Extracted material:
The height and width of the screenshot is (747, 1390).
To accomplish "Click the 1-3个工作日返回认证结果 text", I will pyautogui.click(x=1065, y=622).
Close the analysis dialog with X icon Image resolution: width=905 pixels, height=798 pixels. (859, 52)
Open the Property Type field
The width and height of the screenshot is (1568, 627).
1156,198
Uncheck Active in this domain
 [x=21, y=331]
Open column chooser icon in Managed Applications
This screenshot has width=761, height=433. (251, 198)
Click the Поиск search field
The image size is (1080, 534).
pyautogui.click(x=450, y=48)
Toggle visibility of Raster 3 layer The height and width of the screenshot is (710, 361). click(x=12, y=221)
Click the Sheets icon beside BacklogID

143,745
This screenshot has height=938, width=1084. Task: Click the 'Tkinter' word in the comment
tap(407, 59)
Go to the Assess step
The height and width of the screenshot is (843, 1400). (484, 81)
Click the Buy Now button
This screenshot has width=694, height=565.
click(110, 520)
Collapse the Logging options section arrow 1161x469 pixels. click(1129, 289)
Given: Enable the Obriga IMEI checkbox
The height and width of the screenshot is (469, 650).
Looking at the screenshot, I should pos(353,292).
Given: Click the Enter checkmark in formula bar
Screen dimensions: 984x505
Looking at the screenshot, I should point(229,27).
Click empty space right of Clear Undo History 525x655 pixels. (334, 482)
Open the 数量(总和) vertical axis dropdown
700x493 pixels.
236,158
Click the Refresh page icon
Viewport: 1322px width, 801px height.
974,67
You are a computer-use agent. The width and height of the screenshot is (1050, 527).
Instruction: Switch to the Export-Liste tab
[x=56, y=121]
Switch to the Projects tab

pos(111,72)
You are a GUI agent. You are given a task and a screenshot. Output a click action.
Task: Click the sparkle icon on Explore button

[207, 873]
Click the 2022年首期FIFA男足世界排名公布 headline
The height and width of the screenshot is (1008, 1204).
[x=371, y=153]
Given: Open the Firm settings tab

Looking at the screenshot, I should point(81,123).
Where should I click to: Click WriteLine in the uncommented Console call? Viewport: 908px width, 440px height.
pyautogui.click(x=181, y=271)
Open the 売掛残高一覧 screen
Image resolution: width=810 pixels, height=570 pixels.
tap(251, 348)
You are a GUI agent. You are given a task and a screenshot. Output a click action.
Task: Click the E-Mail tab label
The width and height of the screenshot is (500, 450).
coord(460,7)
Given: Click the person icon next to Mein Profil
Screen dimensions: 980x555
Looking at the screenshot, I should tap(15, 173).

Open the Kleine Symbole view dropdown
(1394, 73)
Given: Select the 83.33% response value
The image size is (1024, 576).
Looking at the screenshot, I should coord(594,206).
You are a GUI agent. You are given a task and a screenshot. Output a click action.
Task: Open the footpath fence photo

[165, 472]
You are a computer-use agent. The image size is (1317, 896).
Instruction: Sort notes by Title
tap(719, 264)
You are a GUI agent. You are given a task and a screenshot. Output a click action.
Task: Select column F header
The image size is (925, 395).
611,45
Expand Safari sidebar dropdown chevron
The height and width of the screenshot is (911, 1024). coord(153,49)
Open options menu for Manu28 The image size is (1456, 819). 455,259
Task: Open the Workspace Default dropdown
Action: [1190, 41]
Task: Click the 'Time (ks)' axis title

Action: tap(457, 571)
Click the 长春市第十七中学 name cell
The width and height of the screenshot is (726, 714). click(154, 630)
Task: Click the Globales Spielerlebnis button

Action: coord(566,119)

Stated exercise:
Copy the entries above word for word, from the line containing "Switch to the Projects tab" through the line containing "pyautogui.click(x=181, y=271)", including both of those lines.

Result for this task:
Switch to the Projects tab

pos(111,72)
You are a GUI agent. You are given a task and a screenshot. Output a click action.
Task: Click the sparkle icon on Explore button

[207, 873]
Click the 2022年首期FIFA男足世界排名公布 headline
The height and width of the screenshot is (1008, 1204).
[x=371, y=153]
Given: Open the Firm settings tab

Looking at the screenshot, I should point(81,123).
Where should I click to: Click WriteLine in the uncommented Console call? Viewport: 908px width, 440px height.
pyautogui.click(x=181, y=271)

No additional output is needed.